IEICE TRANSACTIONS on Information and Systems   Vol.E91-D   No.10   pp.2485-2492
Publication Date: 2008/10/01
Online ISSN: 1745-1361
DOI: 10.1093/ietisy/e91-d.10.2485
Print ISSN: 0916-8532
Type of Manuscript: PAPER
Category: Speech and Hearing
CALL,  speech recognition,  HLDA,  speaker-dependent CMN,  e-learning,  

Full Text: PDF>>
Buy this Article

In this paper we present our investigation into improving the performance of our computer-assisted language learning (CALL) system through exploiting the acoustic model and features within the speech recognition framework.
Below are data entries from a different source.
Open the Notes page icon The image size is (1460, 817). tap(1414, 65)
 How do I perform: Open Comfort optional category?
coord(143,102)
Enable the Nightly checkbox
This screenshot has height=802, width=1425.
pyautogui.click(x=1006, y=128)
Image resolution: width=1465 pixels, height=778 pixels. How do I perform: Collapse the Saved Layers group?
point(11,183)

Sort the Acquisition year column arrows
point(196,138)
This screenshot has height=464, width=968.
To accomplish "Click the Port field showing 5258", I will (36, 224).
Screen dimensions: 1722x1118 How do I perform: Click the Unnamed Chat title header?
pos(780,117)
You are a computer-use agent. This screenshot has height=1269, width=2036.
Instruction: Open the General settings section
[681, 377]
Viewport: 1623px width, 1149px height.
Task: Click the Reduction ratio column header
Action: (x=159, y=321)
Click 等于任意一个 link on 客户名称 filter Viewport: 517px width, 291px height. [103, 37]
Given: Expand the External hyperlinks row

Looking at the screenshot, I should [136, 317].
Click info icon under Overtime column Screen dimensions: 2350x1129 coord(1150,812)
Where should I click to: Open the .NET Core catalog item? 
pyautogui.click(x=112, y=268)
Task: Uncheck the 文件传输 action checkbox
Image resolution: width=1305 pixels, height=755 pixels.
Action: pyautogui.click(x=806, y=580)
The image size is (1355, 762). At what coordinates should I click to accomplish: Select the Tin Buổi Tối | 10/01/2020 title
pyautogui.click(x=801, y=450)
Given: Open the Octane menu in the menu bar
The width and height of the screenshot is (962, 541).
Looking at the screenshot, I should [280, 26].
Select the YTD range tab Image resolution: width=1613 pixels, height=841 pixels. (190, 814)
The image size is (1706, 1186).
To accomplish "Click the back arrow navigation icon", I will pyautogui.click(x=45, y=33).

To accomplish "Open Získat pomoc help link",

First, to alleviate channel distortion, speaker-dependent cepstrum mean normalization (CMN) is adopted and the average correlation coefficient (average CC) between machine and expert scores is improved from 78.00% to 84.14%. Second, heteroscedastic linear discriminant analysis (HLDA) is adopted to enhance the discriminability of the acoustic model, which successfully increases the average CC from 84.14% to 84.62%. Additionally, HLDA causes the scoring accuracy to be more stable at various pronunciation proficiency levels, and thus leads to an increase in the speaker correct-rank rate from 85.59% to 90.99%. Finally, we use maximum a posteriori (MAP) estimation to tune the acoustic model to fit strongly accented test speech. As a result, the average CC is improved from 84.62% to 86.57%. These three novel techniques improve the accuracy of evaluating pronunciation quality.